= Parnassus (Cappadocia) =

Town in the northern part of ancient Cappadoci

Parnassus or Parnassos (Παρνασσός) was a town in the northern part of ancient Cappadocia, on the right bank of the Halys River, and on or near a hill, to which it owed its name, on the road between Ancyra and Archelais, about 63 miles west of the latter town. It became a bishopric and remains a Roman Catholic titular see.

== History ==
As a town in the Late Roman province of Cappadocia Tertia, Parnassus was important enough to become a suffragan bishopric of the Metropolitan of Mocissus, in the sway of the Patriarchate of Constantinople. Its site is near modern Parlasan, Şereflikoçhisar.

Several of its bishops were historically documented :
- Pancratius, an Arian heretical schismatic, among the dissident bishops which left the Council of Sardica and held a small council at Philippopolis (now Plovdiv Bulgaria) issuing a separate Arian position.
- Ipsius and Ecditius, whom Church Father Saint Basil the Great of Caesarea Mazaca in Cappadocia mentioned in a letter
- Eustachius I participated over his 30 years term in various major synods: the council of Ephesus in 431, opposing the profession of faith; the Synod of Constantinople of 448 convoked by Patriarch Flavian of Constantinople to condemn heretical anti-Nestorian archimandrite Eutyches; the Council of Chalcedon in 451; he also signed in 458 the letter of the bishops of Cappadocia to Byzantine emperor Leo I the Thracian after the Coptic mob-murder of Patriarch Proterius of Alexandria and signed the synodal decree of Patriarch (saint) Gennadius of Constantinople against simony around 459.
- Pelagius prese partook in the synod of Constantinople in 536 which Patriarch Mena called to condemn Antimus
- Eustachius II was present at the 'Robber' Council in Trullo in 692
- Stephanus attended the Second Council of Nicaea in 787
- Teognostus participated at the Council of Constantinople in 879-880 condemning Patriarch Photius I of Constantinople.

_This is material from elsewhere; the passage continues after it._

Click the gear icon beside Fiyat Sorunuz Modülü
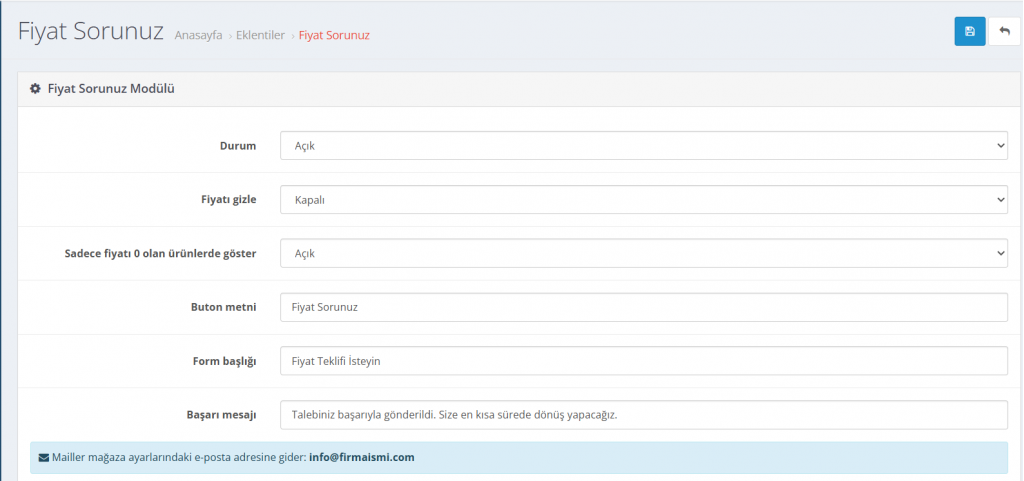 pyautogui.click(x=35, y=89)
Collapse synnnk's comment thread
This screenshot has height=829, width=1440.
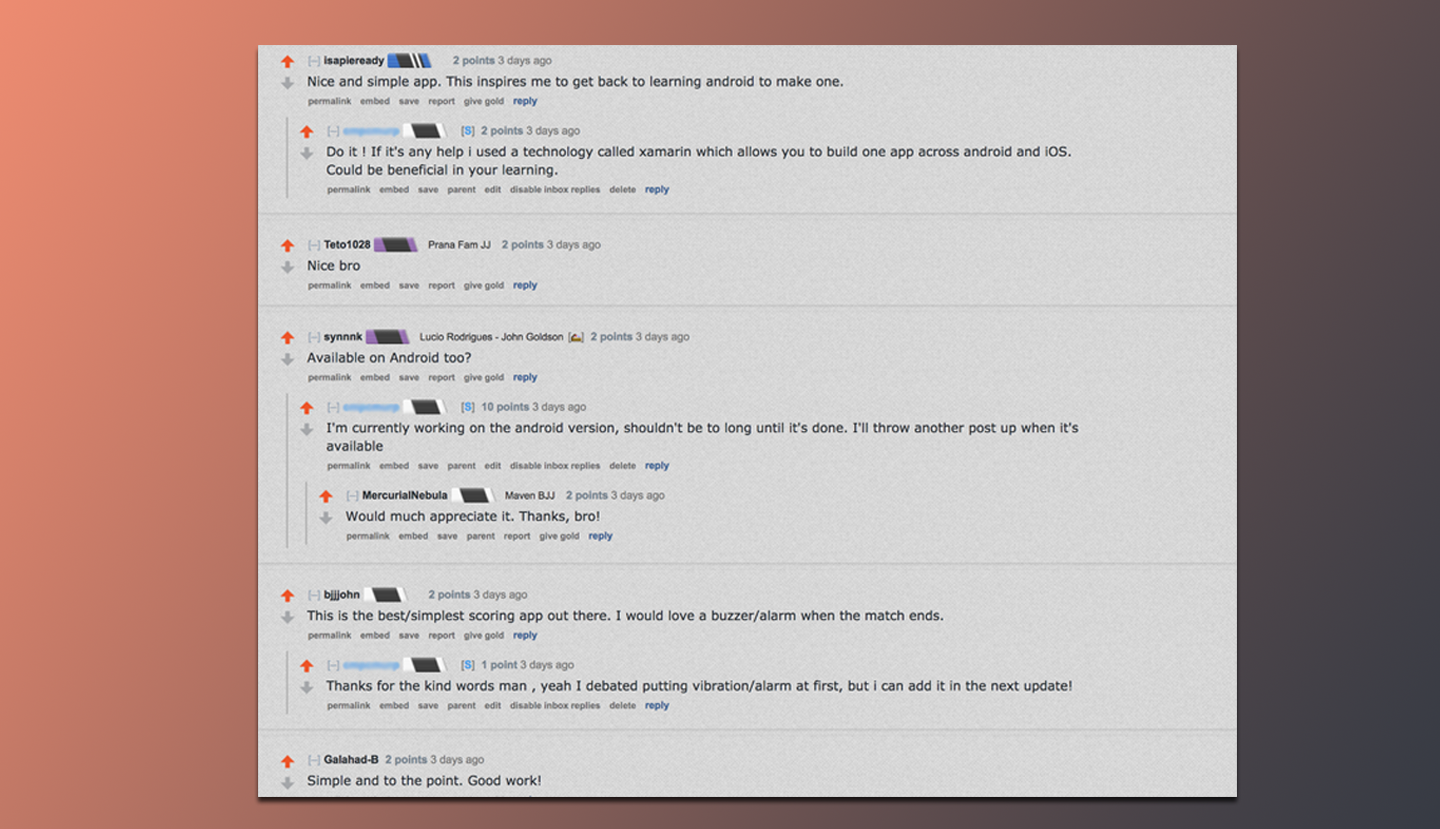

The bishopric is mentioned in the Byzantine imperial Notitiae Episcopatuum till the late 13th century, but it faded, apparently at the advent of Muslim Seljuks.

== Titular see ==
The diocese was nominally restored as a titular bishopric in 1895.

It is vacant, having had the following incumbents, all of the lowest (episcopal) rank :
- Johann Baptist Schneider (1896.06.25 – death 1905.01.26) as Auxiliary Bishop of Wien (Vienna, Austria) (1896.06.25 – 1905.01.26)
- Ludovic Joseph Legraive (1907.10.17 – death 1940.06.10) as Auxiliary Bishop of Mechelen (Mechlin, Belgium) (1907.10.17 – 1940.06.10)
- Arturo Mery Beckdorf (1941.03.22 – 1944.07.29), later Titular Archbishop of Phasis (1955.04.20 – 1976.05.28)
- Daniel Figueroa Villón (1945.04.12 – 1946.09.22) as Auxiliary Bishop of Antofagasta (Chile) (1941.03.22 – 1944.07.29); later Coadjutor Bishop of Valdivia (Chile) (1944.07.29 – 1955.04.20), Coadjutor Archbishop of Santiago (Chile) (1955.04.20 – 1961.05.14), Titular Archbishop of Phasis (1955.04.20 – 1976.05.28) as Auxiliary Bishop of La Serena (Chile) (1961.05.14 – 1963) promoted Coadjutor Archbishop of La Serena (Chile) (1963 – death 1976.05.28)
- Daniel Tavares Baeta Neves (1947.03.29 – 1958.05.16) as Auxiliary Bishop of Mariana (Brazil) (1947.03.29 – 1958.05.16); later Bishop of Januária (Brazil) (1958.05.16 – 1962.06.01), Titular Bishop of Alexandria Minor (1962.06.01 – 1964.06.04), Bishop of Sete Lagoas (Brazil) (1964.06.04 – death 1980.07.08)
- Adolfo Luís Bossi, Capuchin Friars (O.F.M. Cap.) (1958.06.18 – 2002.05.08) as Coadjutor Bishop-Prelate of São José do Grajaú (Brazil) (1958.06.18 – 1966.02.19), succeeding as Bishop-Prelate of São José do Grajaú (1966.02.19 – retired 1970.08.22), died 2002.